JPMorgan Chase is in trouble—to the tune of over $300 million for not adequately disclosing significant conflicts of interest to clients.

The company failed to call attention to the fact that two of its large wealth-management divisions favor investing in their own products, which are more expensive, Bloomberg reports. It also dabbled in third party hedge-funds that made payments back to JPMorgan. The degree of favoritism was high: The SEC said 47% of mutual fund assets and 35% of hedge fund assets were invested in its own products at one point in 2011.

In addition to a fat $267 million penalty to the SEC, the bank is also paying an additional $40 million to settle a similar probe by the U.S. Commodity Futures Trading Commission.

“Firms have an obligation to communicate all conflicts so a client can fairly judge the investment advice they are receiving,” said Andrew J. Ceresney, Director of the SEC Enforcement Division in a press release on Friday. “These J.P. Morgan subsidiaries failed to disclose that they preferred to invest client money in firm-managed mutual funds and hedge funds, and clients were denied all the facts to determine why investment decisions were being made by their investment advisers.”

This scandal comes at the same time the U.S. is debating imposing a fiduciary rule on many advisers, that could cost that industry a few billions, because it would force advisers to stop choosing investments that would pay them more. Essentially, they'd have to invest the money like they would their own.

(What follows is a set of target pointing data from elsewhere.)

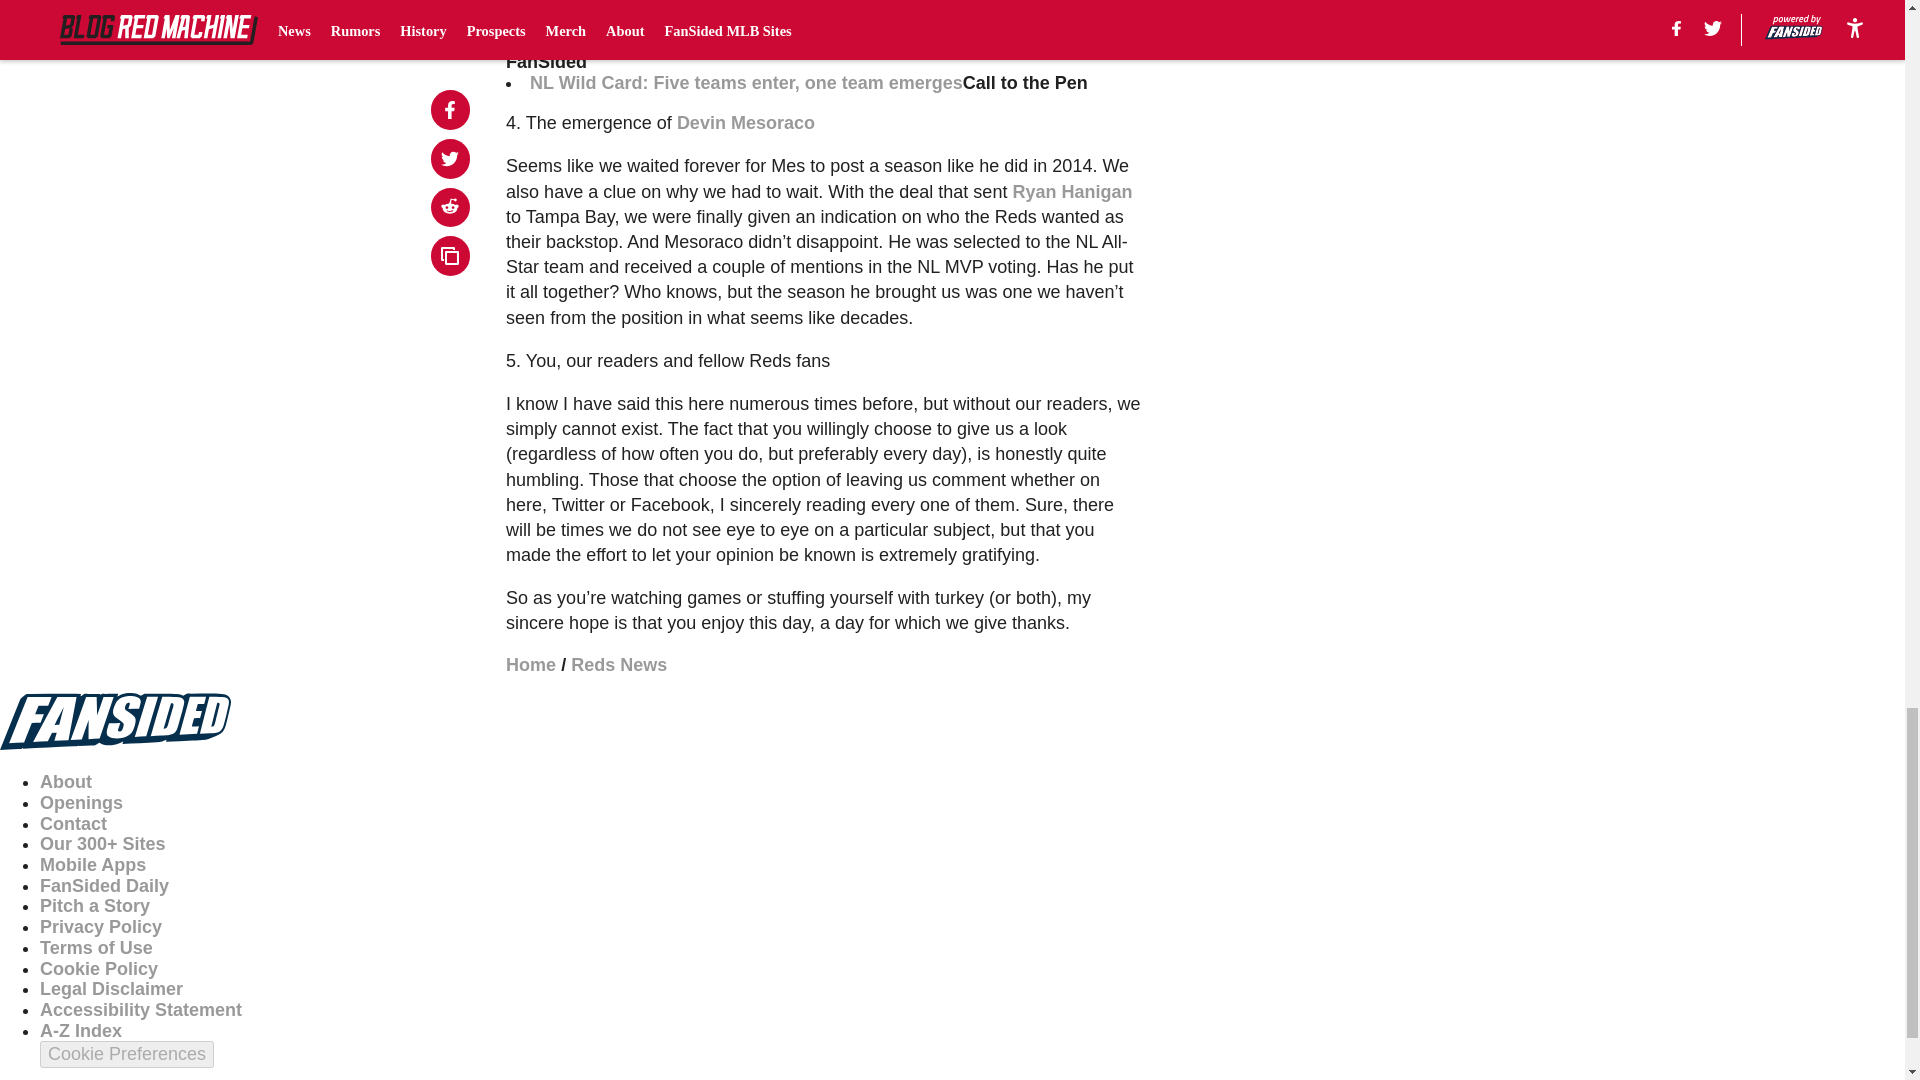 The height and width of the screenshot is (1080, 1920). What do you see at coordinates (746, 82) in the screenshot?
I see `NL Wild Card: Five teams enter, one team emerges` at bounding box center [746, 82].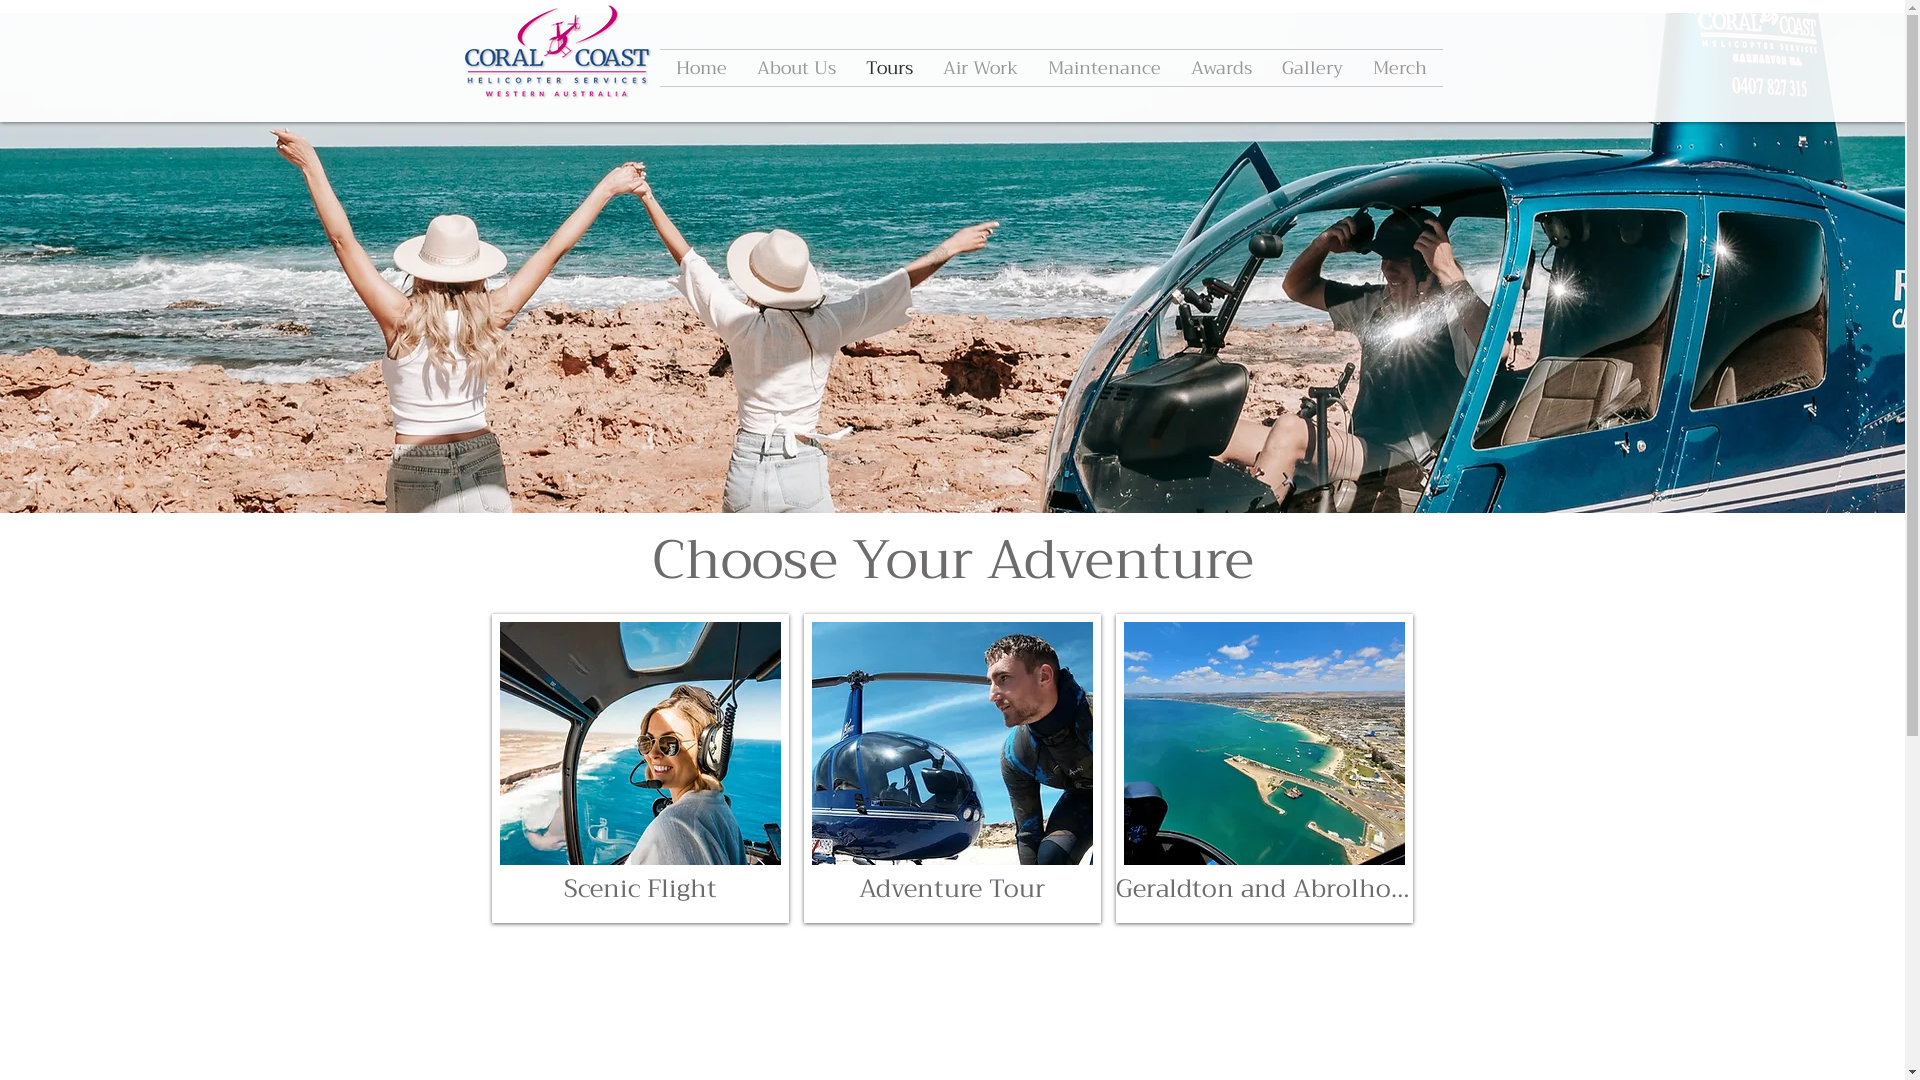  I want to click on Awards, so click(1222, 68).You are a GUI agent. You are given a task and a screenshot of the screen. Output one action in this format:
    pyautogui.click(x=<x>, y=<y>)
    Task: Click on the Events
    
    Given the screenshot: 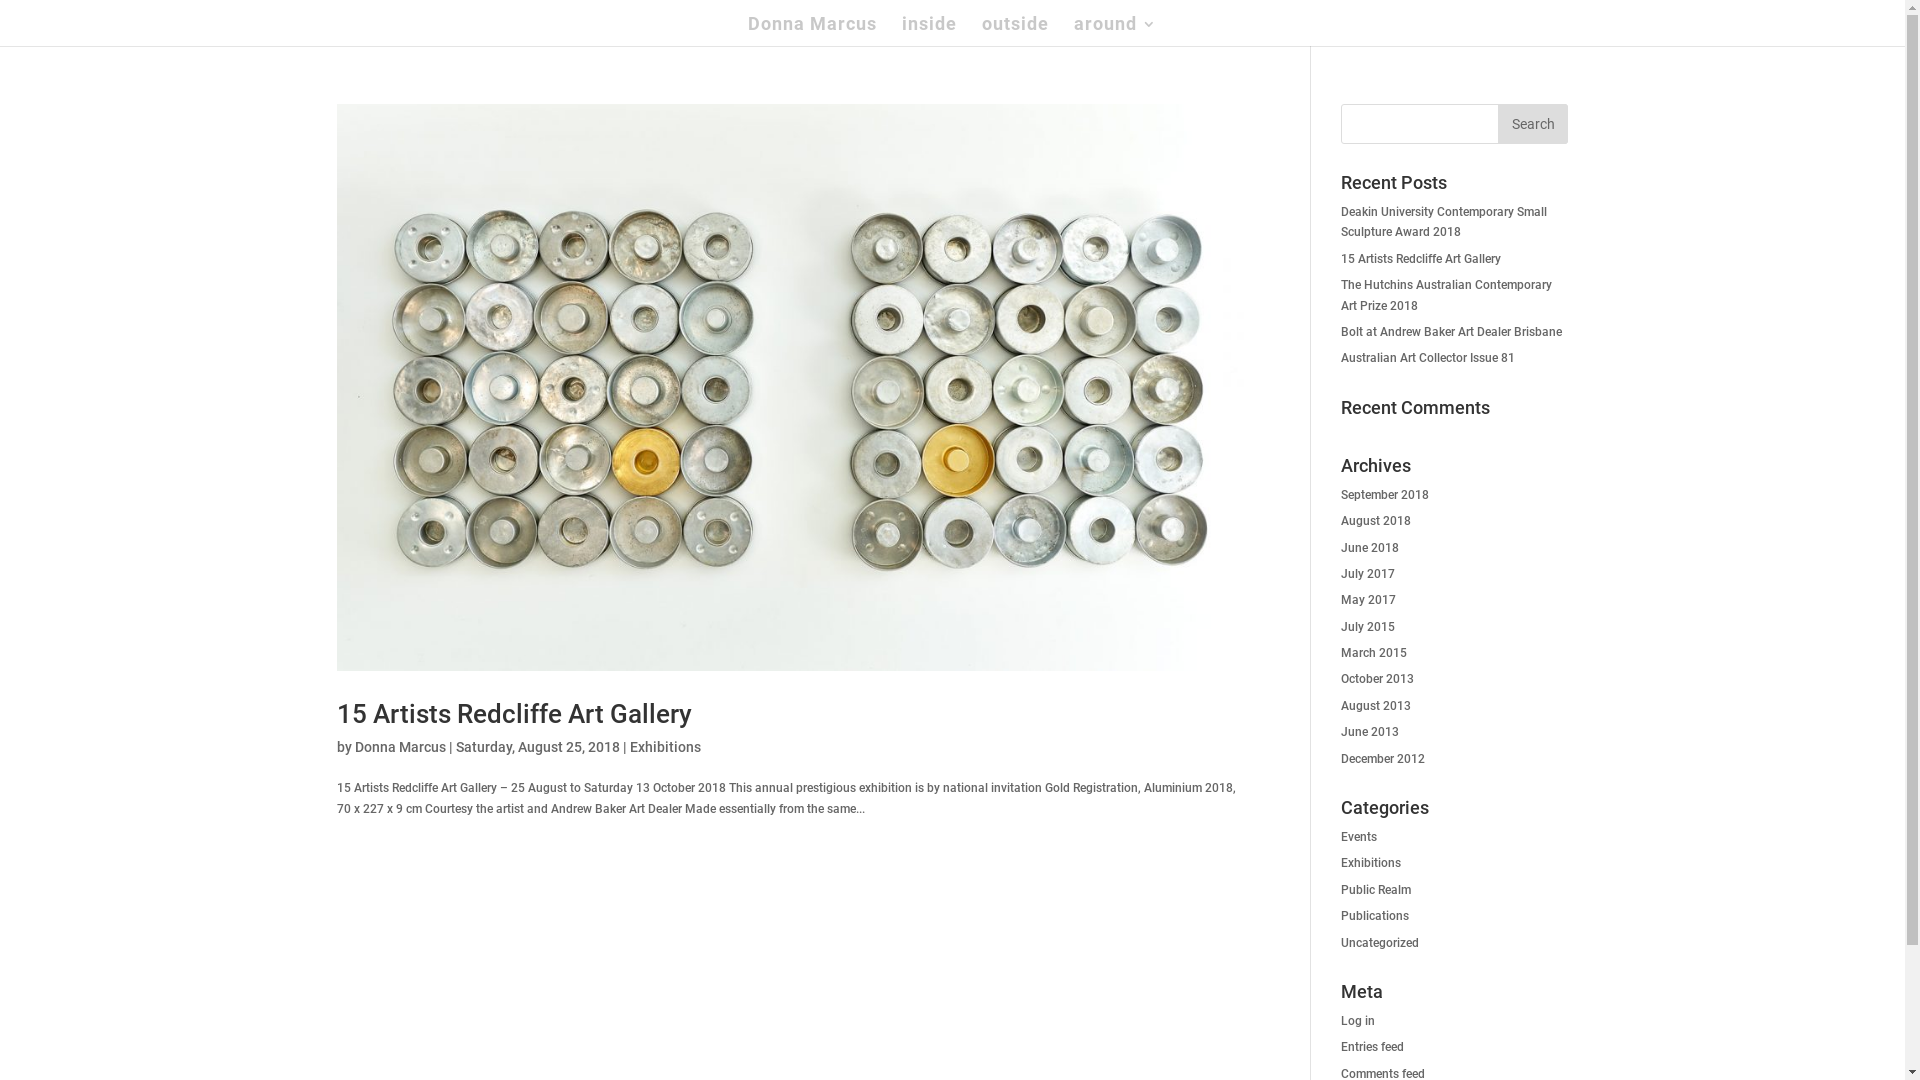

In JPMorgan's case, the issue was an illegal lack of disclosure of conflicts of interest. But even when there are disclosures, that may not be enough for many lawmakers, consumer groups, and essentially everyone but the big banks. People like Elizabeth Warren and the White House have called them out as being far too lax, and the White House says conflicts of interest in wealth management costs retirees $17 billion every year.